Mike Weir played 25 PGA TOUR events in 2002. He had 11 top 25 finishes, and only 3 missed cuts. Mike fired a 63 to open his 2002 season with a course record at the Mercedes Chamionship. This season was the 5th consecutive year that Mike participated in the Telus Skins Game. He also hosted two charity events, the Mike Weir / Dino Ciccarelli Charity Classic and the Globe and Mail Mike Weir Charity Classic, in which he helped to raise over $160,000 combined. Mike finished the season ranked 42nd in World Rankings, and 78th on the money list, having earned $844,154.
Mike Weir vaulted to the top 10 in the World Rankings with his victory at the 2001 PGA Tour championship. Mike's victory in a playoff over David Toms, Sergio Garcia and Ernie Els was his first on American soil. His 2001 season included two runner-up finishes at the Genuity Championship and the Bell South Classic, along with 4 other top 10 finishes. Was awarded 2001 Canadian Press Male Athlete of the Year award.

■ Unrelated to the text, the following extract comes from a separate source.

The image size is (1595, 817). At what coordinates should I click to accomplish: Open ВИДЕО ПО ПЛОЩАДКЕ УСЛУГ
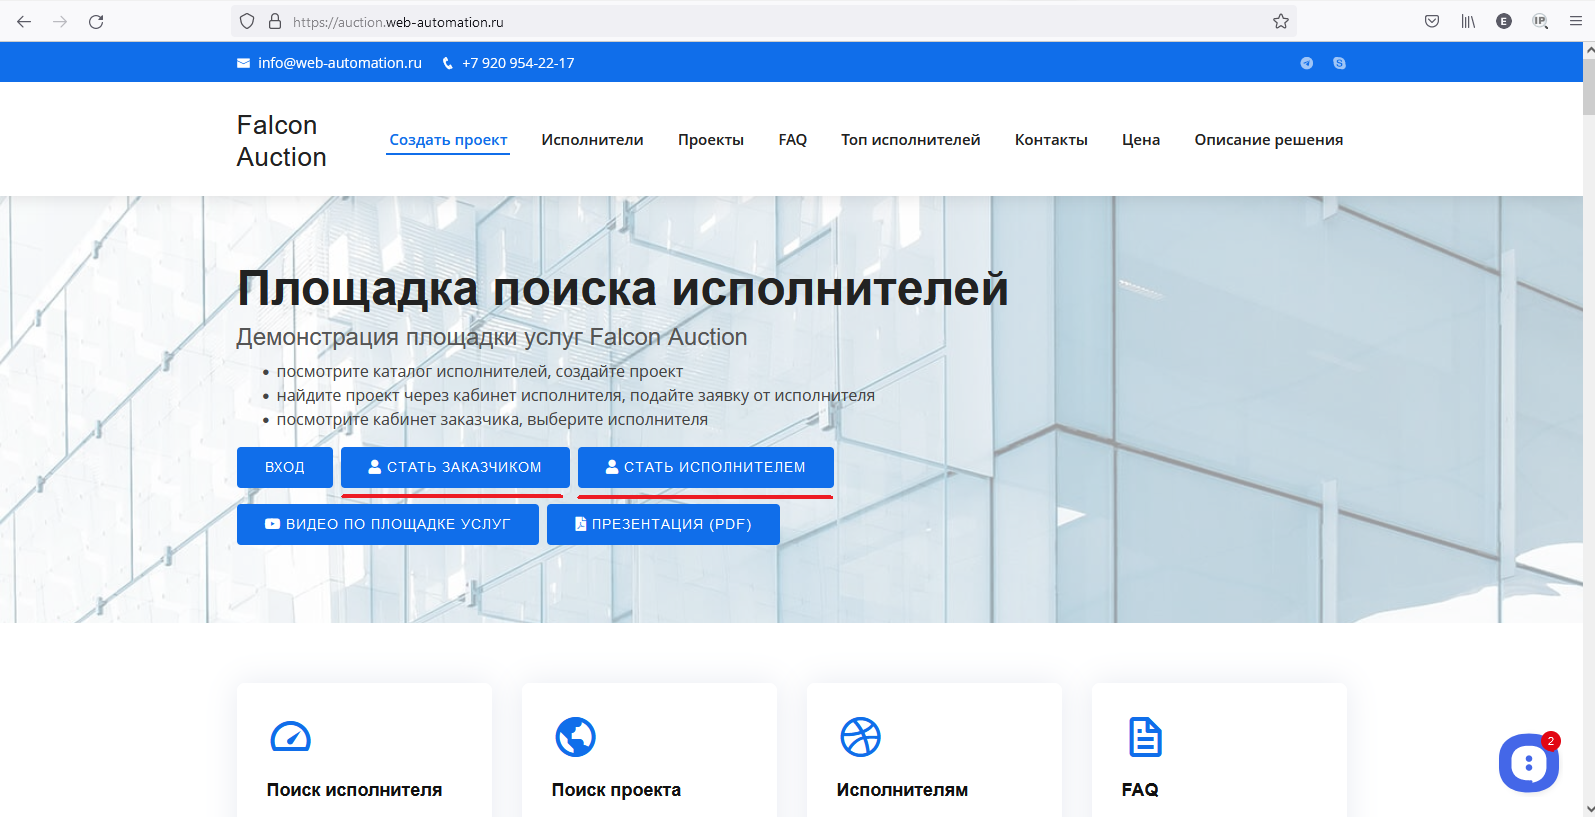pos(388,524)
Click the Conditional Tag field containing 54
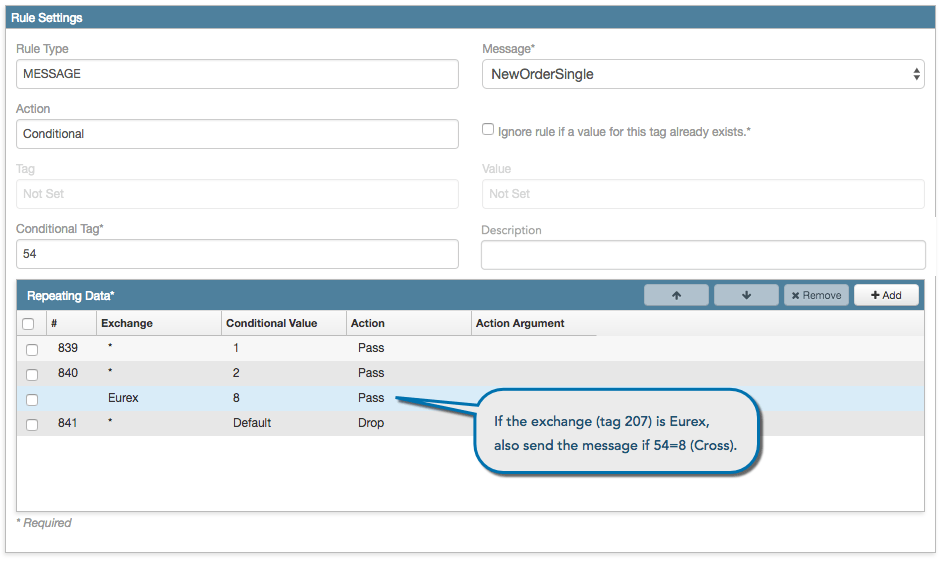The image size is (939, 566). 237,254
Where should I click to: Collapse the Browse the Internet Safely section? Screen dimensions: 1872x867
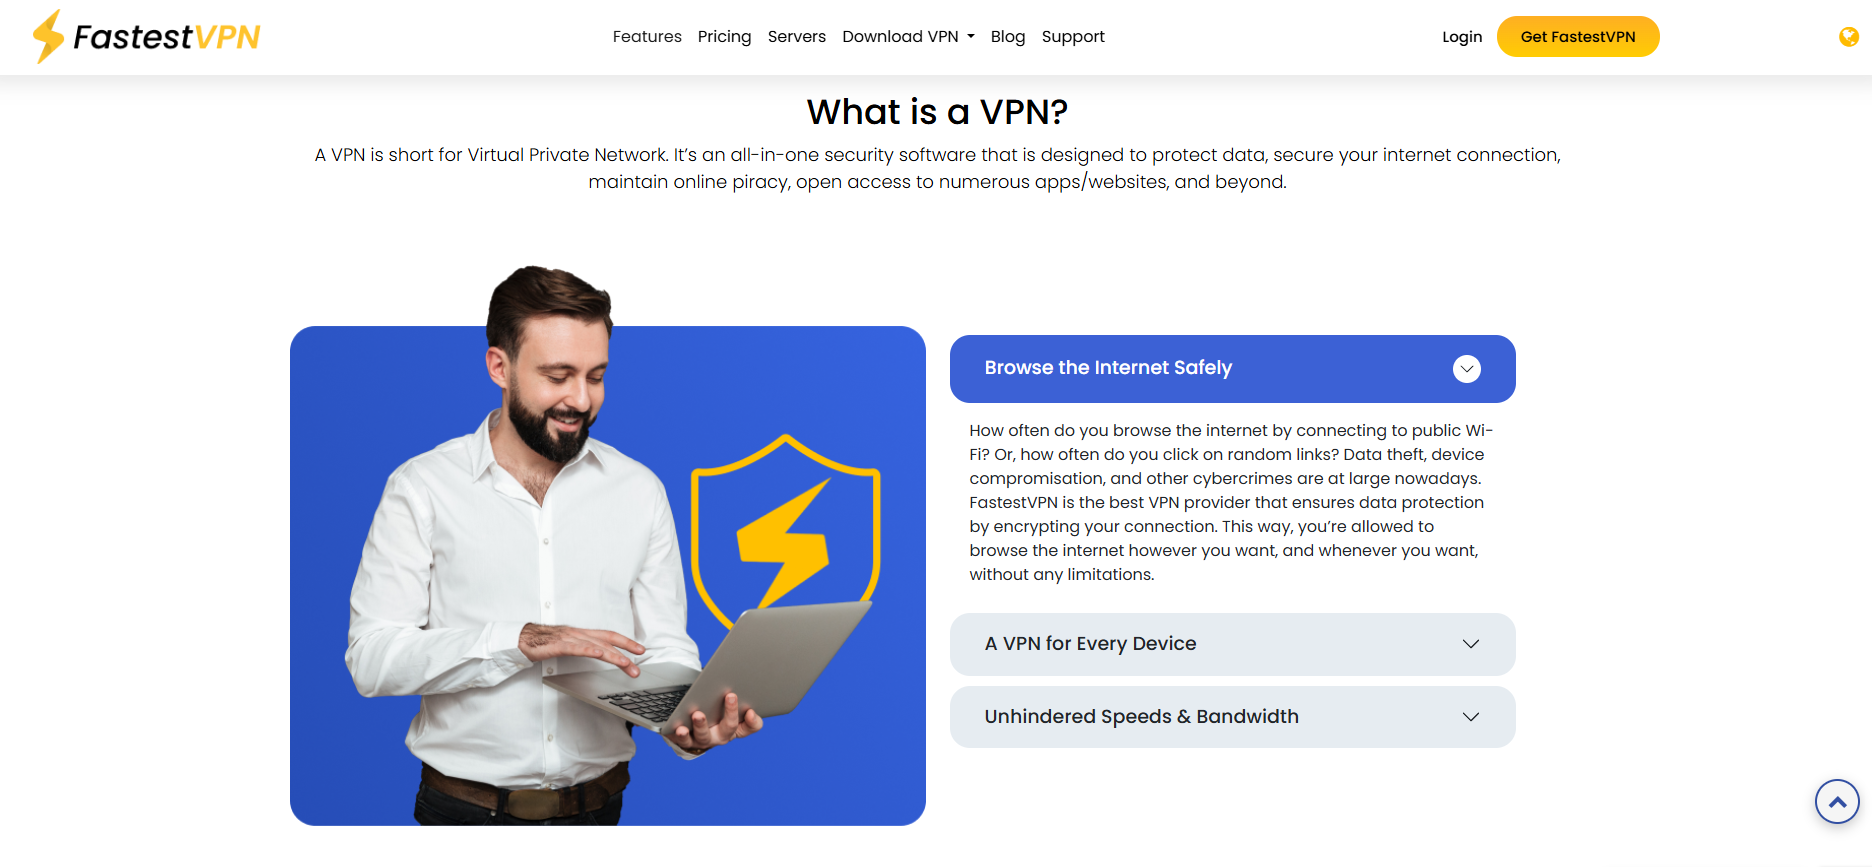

Won the final event of the 2000 PGA Tour season with a victory at the World Golf Championship's in Spain, defeating a world class field including Tiger Woods, Lee Westwood and Vijay Singh. Finished the season ranked 6th on the money list and 21st in the World Rankings. Became the first Canadian to play in the Presidents Cup, where he led the International Team with a 3-2-0 record. Was awarded 2000 Canadian Press Male Athlete of the Year award.
Won first PGA Tour title at the 1999 Air Canada Championship after rounds of 68-70-64-64, which produced a two-stroke victory. The key to victory was an eagle-2 from 147 yards on No. 14 during final round. First Canadian to win on native soil since Pat Fletcher won the 1954 Canadian Open. First Canadian to win on Tour since Richard Zokol won the 1992 Greater Milwaukee Open.
Won the 1998 PGA Tour Q-School after finishing the 1998 PGA season 131st on the money list. Very successful on the Canadian Tour, led Order of Merit in 1997 after winning BC Tel Pacific Open and Canadian Masters (record 18-under par). Led the Canadian Tour with 69.29 scoring average in 1997.
Named Canadian Tour Rookie of the Year in 1993 after winning the Infinity Tournament Players Championship. Won the 1990 and 1992 Ontario Amateur Championship. Western Athletic Conference Player of the Year and Second Team All-American in 1992 while attending BYU. Winner of the 1988 Ontario Junior Championship and the 1986 Canadian Juvenile Championship.